According to linguists, the term Carioca, as locals call themselves, is not derived from the word Rio, as in carioca. It is actually a Tupi Indian term (kara’i oca), roughly meaning “white house”, or “house of whites”. That’s how they called the houses built by the Portuguese. For some reason, eventually the Portuguese started thinking of themselves as Cariocas.
You don’t have to be born in Rio to be a Carioca. All you have to do is relax into the city lifestyle, and soon you will become one. There are some basics you should learn first, though, if you want to make friends with locals, that is.

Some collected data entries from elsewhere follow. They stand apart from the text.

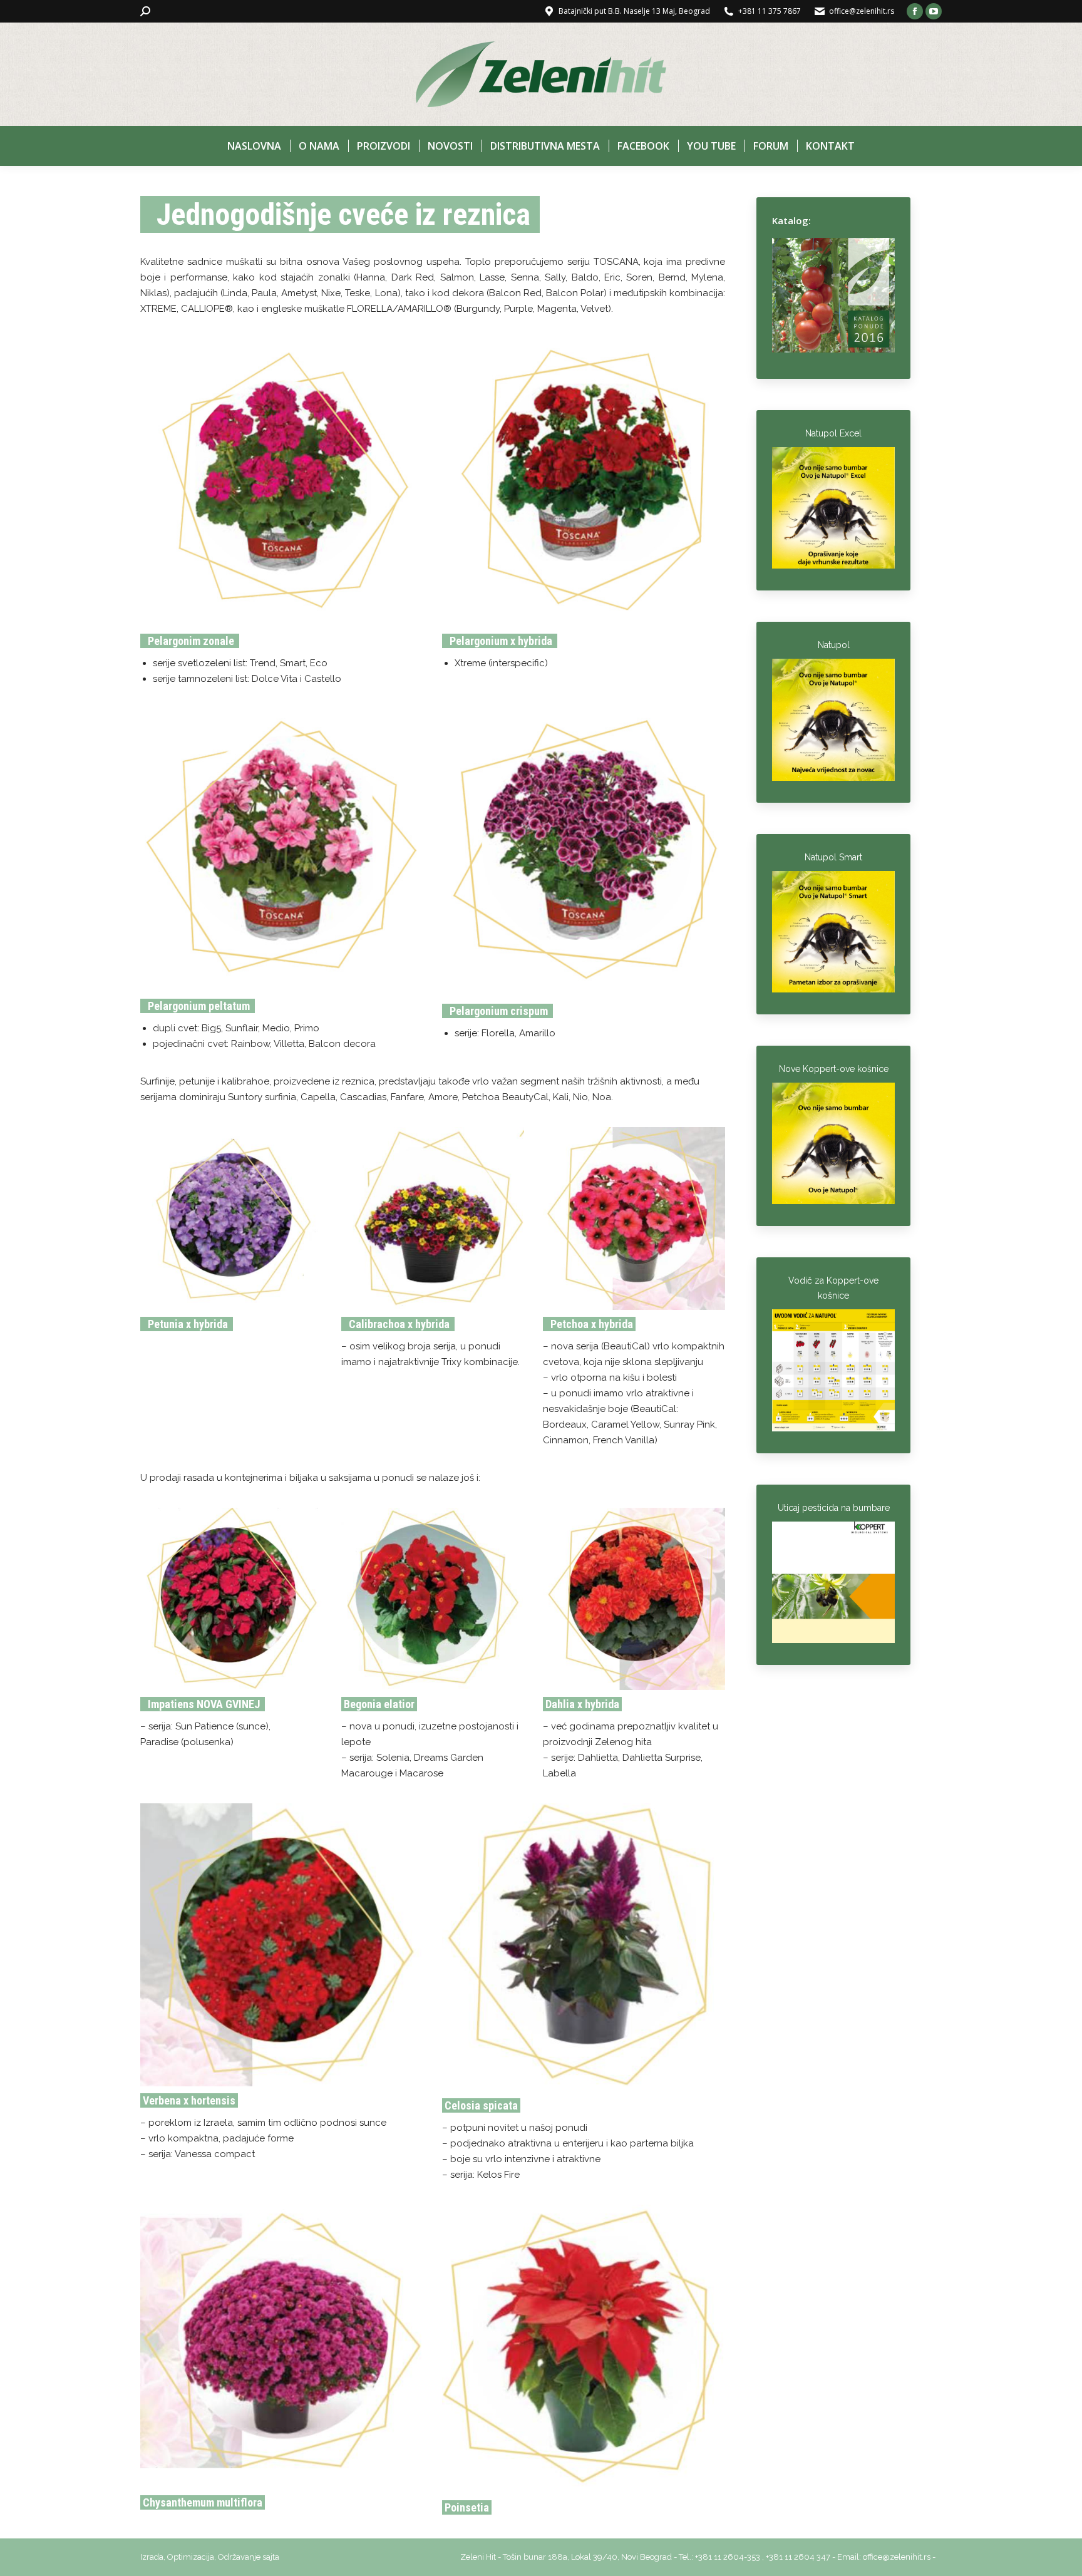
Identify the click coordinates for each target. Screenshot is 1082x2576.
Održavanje (239, 2557)
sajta (270, 2557)
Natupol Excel (833, 433)
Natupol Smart (833, 857)
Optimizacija (190, 2557)
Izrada (151, 2557)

The most important is that time is a flexible concept in Rio. Unless you are talking business meetings, half an hour late means perfectly on time. If you don’t understand this, you will live on the verge of a nervous breakdown while in the city, sure that everybody is trying to leave you behind.

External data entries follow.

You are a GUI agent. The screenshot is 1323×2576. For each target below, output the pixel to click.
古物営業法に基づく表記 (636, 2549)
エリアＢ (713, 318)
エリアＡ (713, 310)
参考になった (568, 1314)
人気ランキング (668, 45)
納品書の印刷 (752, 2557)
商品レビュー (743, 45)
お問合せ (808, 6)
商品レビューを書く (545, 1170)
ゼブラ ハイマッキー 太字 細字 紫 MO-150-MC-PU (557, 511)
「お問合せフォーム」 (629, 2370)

There’s another trait that is hard for visitors to figure out. Cariocas are a friendly breed, and they don’t mind engaging in a conversation with perfect strangers. But when a Carioca says something like “I’ll call you later”, “Call me later”, “Show up at my place”, or “I’ll meet you at the club tonight” they don’t necessarily mean it. Maybe they’re just being polite. Another Carioca wouldn’t give it a second thought. But if you’re an out-of-towner and it happens to you, it can be quite frustrating. Just don’t take it personally, and always keep a Plan B.